= PROBLEM DESCRIPTION =
What is the number of lines in the listing below that include the string "Task"? Answer with that number alone.

= SUPPLIED INFORMATION =
^^^^^^^^

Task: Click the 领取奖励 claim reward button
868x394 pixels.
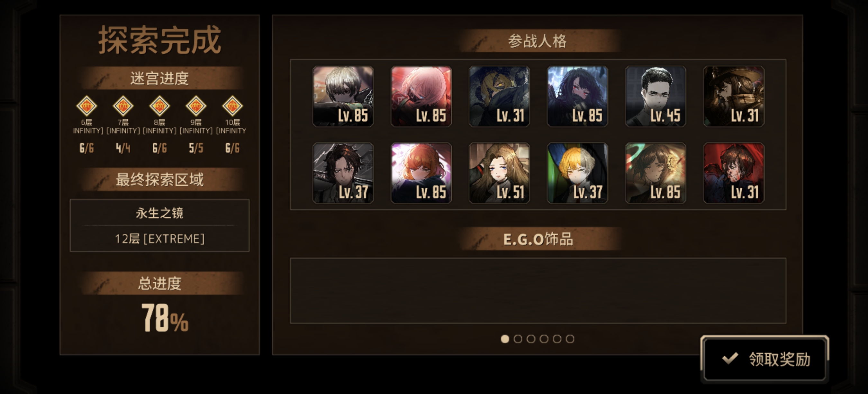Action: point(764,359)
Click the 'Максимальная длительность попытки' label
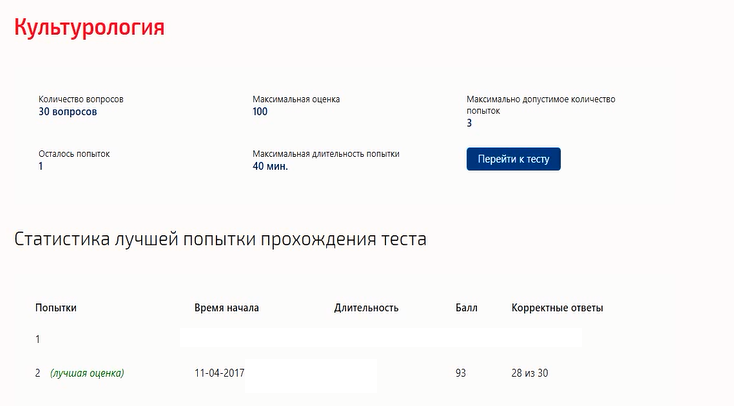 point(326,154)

^^^^^^^^

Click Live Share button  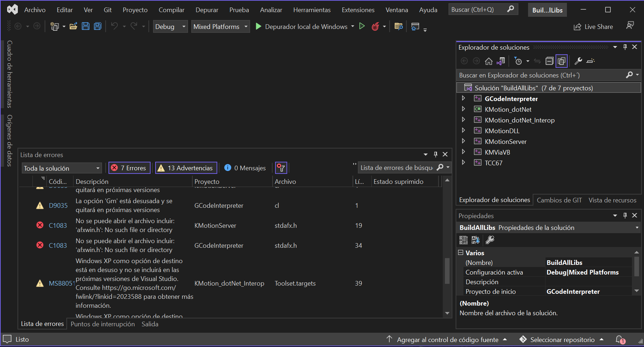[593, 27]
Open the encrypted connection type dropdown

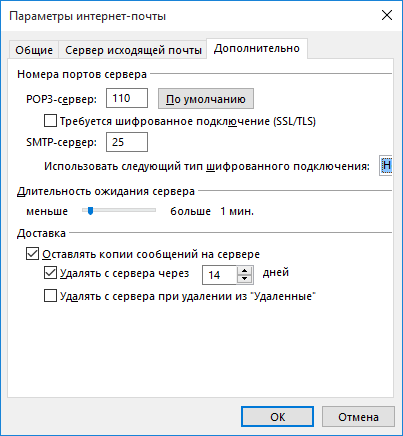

^^^^^^^^

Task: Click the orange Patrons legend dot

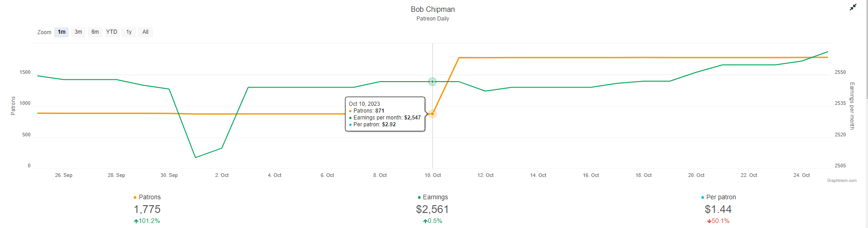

^^^^^^^^

= EXERCISE OUTPUT =
2